Molina is known for being acquisitive, but has been on a tear as it looks to capitalize on this growth. Currently, the payer offers Medicaid plans in 18 states, with the greatest scale and revenues stemming from health plans in California, Ohio, Washington and Texas.

Moving to nab Cigna’s Medicaid contracts in Texas, first announced in April, is one such recent deal that should yield significant financial returns for Molina: Cigna’s some 50,000 Medicaid members in the state represent approximately $1 billion in annual premium revenue.

Along with recent contract wins in Nevada and Ohio, Molina also in October announced it had closed its acquisition of New York Medicaid health plan Affinity Health for approximately $380 million, and that it had entered into a definitive agreement to acquire AgeWell’s New York’s Medicaid managed long-term care business for approximately $110 million.

The AgeWell deal, which will add about 13,000 members to Molina’s rolls representing about $700 million in premium revenue, is expected to close by the third quarter this year.

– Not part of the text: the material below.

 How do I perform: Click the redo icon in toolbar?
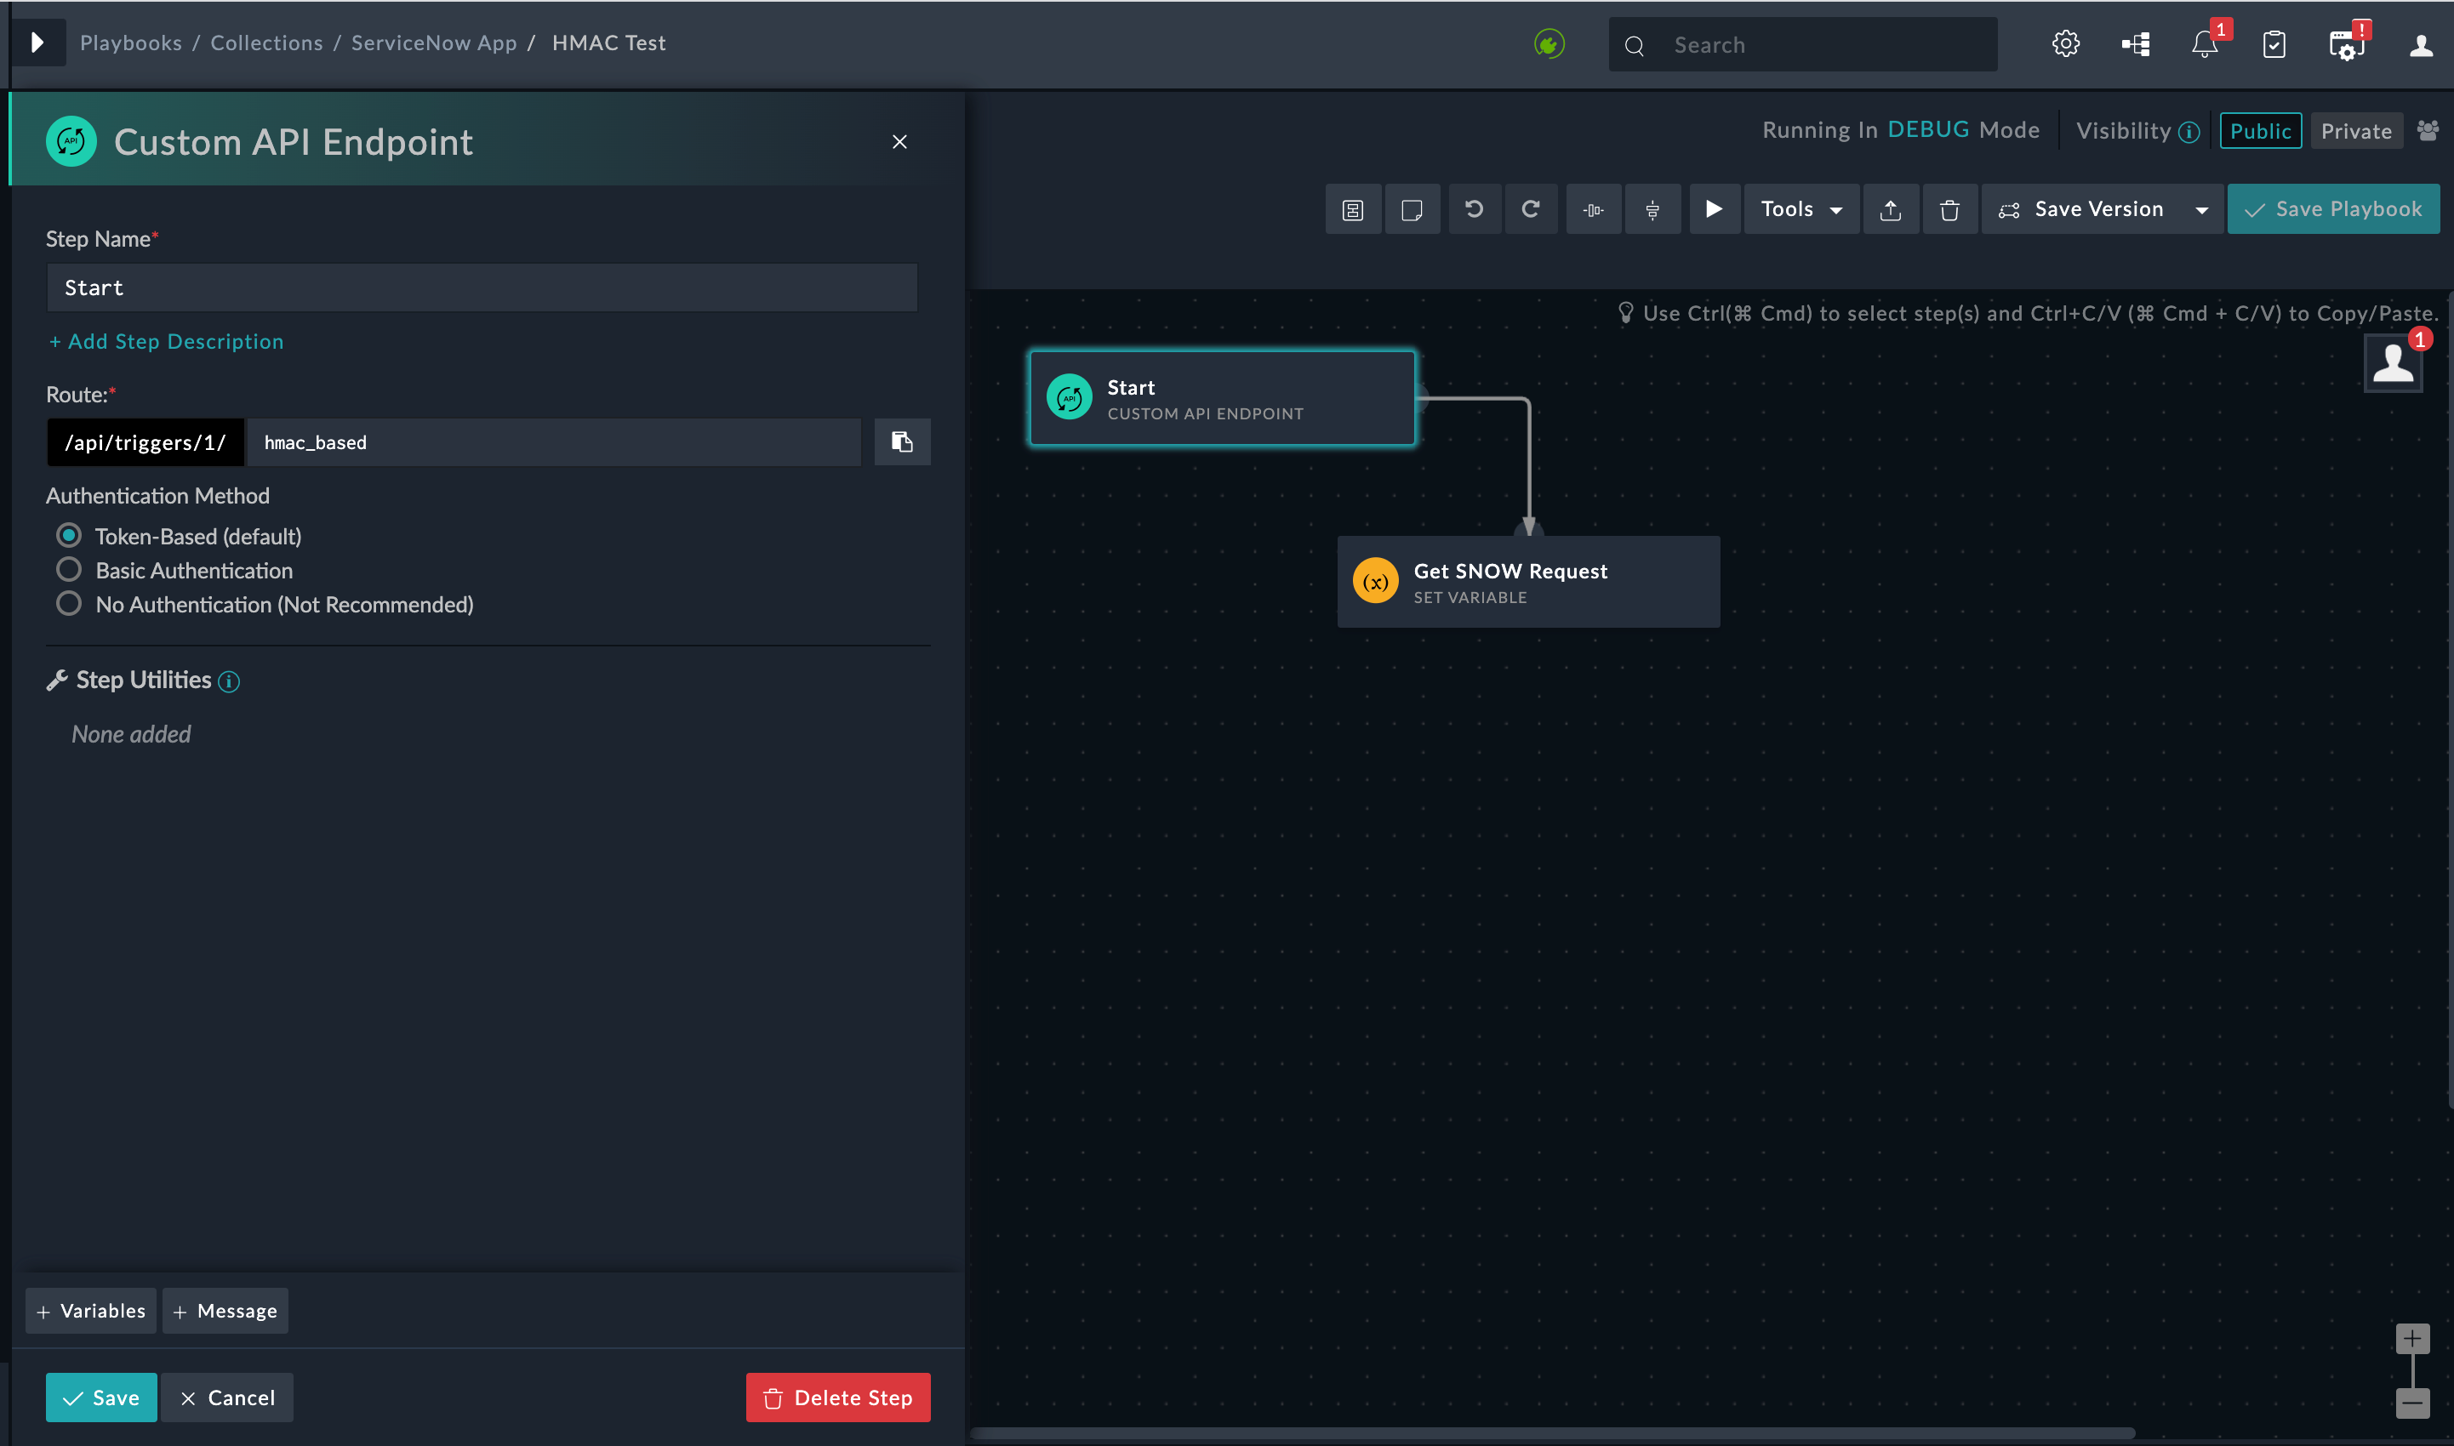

Like most other major payers, COVID-19 ushered Molina to high profits in 2020, but more recently has negatively impacted the insurer’s finances. Molina’s net income in the third quarter of $143 million was down 23% year over year as the payer shelled out more for patient care than in the prior-year quarter.

Despite COVID-19’s volatility, Molina has been managing well in the markets, outperforming the S&P 500 last year. But the stability of the Medicaid rolls it’s so dependent on is a key area of interest for market watchers, as the longevity of the public health emergency will determine if and when a restart of Medicaid redeterminations will impact managed care organizations this year.

The Families First Coronavirus Act, passed in March 2020, gave states a temporary bump to their federal match funds in the Medicaid program as long as they ensured eligible beneficiaries stayed enrolled during the national emergency. That continuous coverage requirement contributed to Medicaid becoming the largest single source of insurance coverage in the U.S.

But when the emergency ends, states can resume redeterminations, potentially kicking millions off the safety-net insurance due to a change in income or other factors.

Molina said along with its third quarter financial release it expects the public health emergency to run at least through mid-January.

The payer’s Medicaid enrollment has ballooned to about 4 million members at the end of the third quarter, due primarily to the continuing suspension of redeterminations. Molina estimates that’s resulted in an increase of more than 700,000 Medicaid members since the beginning of the pandemic.

However, CEO Joe Zubretsky told investors in October the insurer expects to keep only half of those new Medicaid members gained during the pandemic after redeterminations are resumed nationwide.